Gum Diease

This morning’s BBC News article ‘Dentists warn of risks of not looking after implants’ was a topic for discussion at the practice this morning.
Dawood & Tanner Dental Implant treatments are very successful and rarely fail. However, many patients are referred to us with implant problems for advice, treatment, or re-treatment.…/dental-implants/dental-…/

Implant treatments are a lifelong commitment, it is important to also consider the potential for short-term failure or longer-term problems. 
For an implant to be used to support a dental restoration it needs to osseointegrate; this means that living bone must actually grow on to the surface of the implant. Ideally, the implant needs to be well anchored in good quality healthy bone, in a healthy patient and without heavy biting forces.
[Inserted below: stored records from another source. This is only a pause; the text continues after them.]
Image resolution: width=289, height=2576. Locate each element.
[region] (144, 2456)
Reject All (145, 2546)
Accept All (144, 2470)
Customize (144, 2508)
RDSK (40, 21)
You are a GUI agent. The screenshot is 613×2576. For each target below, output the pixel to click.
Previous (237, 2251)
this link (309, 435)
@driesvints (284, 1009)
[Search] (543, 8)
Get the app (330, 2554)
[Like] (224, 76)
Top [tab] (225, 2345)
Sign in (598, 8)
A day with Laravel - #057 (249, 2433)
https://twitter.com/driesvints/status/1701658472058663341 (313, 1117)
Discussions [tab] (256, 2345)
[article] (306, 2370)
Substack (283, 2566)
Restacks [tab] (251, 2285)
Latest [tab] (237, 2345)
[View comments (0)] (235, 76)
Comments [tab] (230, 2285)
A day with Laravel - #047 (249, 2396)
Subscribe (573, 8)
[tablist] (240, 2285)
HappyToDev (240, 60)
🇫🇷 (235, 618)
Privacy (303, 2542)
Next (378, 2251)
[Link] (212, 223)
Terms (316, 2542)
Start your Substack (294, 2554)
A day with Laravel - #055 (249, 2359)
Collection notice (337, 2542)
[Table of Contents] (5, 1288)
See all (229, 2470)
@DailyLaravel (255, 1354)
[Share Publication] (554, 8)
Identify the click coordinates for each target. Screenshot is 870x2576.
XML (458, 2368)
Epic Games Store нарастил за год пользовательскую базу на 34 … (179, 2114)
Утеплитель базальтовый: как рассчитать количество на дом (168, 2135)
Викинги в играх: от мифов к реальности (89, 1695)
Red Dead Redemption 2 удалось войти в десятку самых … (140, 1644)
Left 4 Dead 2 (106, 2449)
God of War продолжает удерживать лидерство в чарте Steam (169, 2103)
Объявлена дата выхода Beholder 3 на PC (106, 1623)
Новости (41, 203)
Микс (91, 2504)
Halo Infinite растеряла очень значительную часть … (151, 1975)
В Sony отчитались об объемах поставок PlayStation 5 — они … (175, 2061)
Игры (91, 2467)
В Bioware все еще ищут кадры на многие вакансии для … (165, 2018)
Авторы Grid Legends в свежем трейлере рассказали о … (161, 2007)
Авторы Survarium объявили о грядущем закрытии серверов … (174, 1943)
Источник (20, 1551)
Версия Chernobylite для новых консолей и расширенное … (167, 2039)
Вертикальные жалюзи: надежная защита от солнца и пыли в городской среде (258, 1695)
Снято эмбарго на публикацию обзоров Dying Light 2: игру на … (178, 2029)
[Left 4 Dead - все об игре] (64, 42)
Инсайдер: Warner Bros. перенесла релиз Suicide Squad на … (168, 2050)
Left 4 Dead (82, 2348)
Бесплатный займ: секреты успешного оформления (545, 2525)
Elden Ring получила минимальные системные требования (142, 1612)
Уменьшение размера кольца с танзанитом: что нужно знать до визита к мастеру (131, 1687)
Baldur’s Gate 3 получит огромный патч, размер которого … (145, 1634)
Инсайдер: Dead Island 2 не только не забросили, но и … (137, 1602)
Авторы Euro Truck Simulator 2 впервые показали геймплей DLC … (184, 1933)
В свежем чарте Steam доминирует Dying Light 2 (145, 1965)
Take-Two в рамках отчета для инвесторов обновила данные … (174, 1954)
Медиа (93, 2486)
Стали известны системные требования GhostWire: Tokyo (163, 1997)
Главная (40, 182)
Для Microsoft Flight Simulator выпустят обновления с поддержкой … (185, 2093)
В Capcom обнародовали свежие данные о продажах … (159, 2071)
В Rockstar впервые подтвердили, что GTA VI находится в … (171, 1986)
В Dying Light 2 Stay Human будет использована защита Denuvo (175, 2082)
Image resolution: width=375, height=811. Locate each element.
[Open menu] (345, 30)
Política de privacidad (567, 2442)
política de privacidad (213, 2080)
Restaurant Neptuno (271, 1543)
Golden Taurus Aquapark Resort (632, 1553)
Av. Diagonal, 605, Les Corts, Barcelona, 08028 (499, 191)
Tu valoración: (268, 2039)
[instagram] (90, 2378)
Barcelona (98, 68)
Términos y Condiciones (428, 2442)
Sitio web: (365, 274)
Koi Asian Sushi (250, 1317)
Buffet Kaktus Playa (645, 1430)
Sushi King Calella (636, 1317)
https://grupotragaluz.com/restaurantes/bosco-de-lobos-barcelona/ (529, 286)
Peri-implantitis is an issue which is becoming more common, simply because we see at the practice more and more patients who have been treated with dental implants over the years.
In many respects there are similarities with periodontal (gum) diseas earound teeth. The first sign of a problem may be soreness or bleeding from the gum – ‘mucositis’. Treatment at this stage may prevent progression to peri-implantitis, when progressive bone loss starts to become an issue, and can ultimately lead to catastrophic loss of the supporting bone as well as the implant or implants.
In our practice we only use of titanium or zirconium abutment connectors to connect the implant tooth to the implant 'screw'. These are exceptionally biocompatible materials, which tend to maximise gum health. Unfortunately we see many patients every year who have been provided with low-cost treatments that have used low-cost implant components and laboratory work.
Peri-implantitis can take years to develop, progresses slowly, sometimes in fits and starts, and the fact that inappropriate materials or techniques have been used may only become evident later on. It can develop in patients who have a history of gum disease, those who have not had any gum disease. On the other hand, there are patients with very severe gum disease who have had no problems at all with their implants.
A high biting force from clenching or grinding teeth (‘bruxism’) also seems to cause bone loss around implants. People who are smokers or diabetic are more at risk of peri-implant problems.
Treating peri- implantitis

Treating peri-implantitis can be extremely challenging. At Dawood & Tanner we know that meticulous hygiene will improve comfort and slow down the progression of the condition. Treatment consists of cleaning under the gum of the implant meticulously using ultrasonics and jet-polishing and grafting with bone scaffold materials in order to replace the missing bone tissue or thicken the surrounding gum. This sort of treatment can make the area more comfortable and the peri-implant condition more quiescent, allowing for survival of the implant crown or bridgework.
Where the problem is persistent or there has been advanced bone loss, there is sometimes little alternative but to remove and replace an ailing implant, which may also mean loss of the implant restoration. In these circumstances, loss of the implant may be accompanied by a great deal of bone loss although we will generally find a solution which may involve the use of grafting, special custom implants such as Zygomatic implants, or specially made short implants.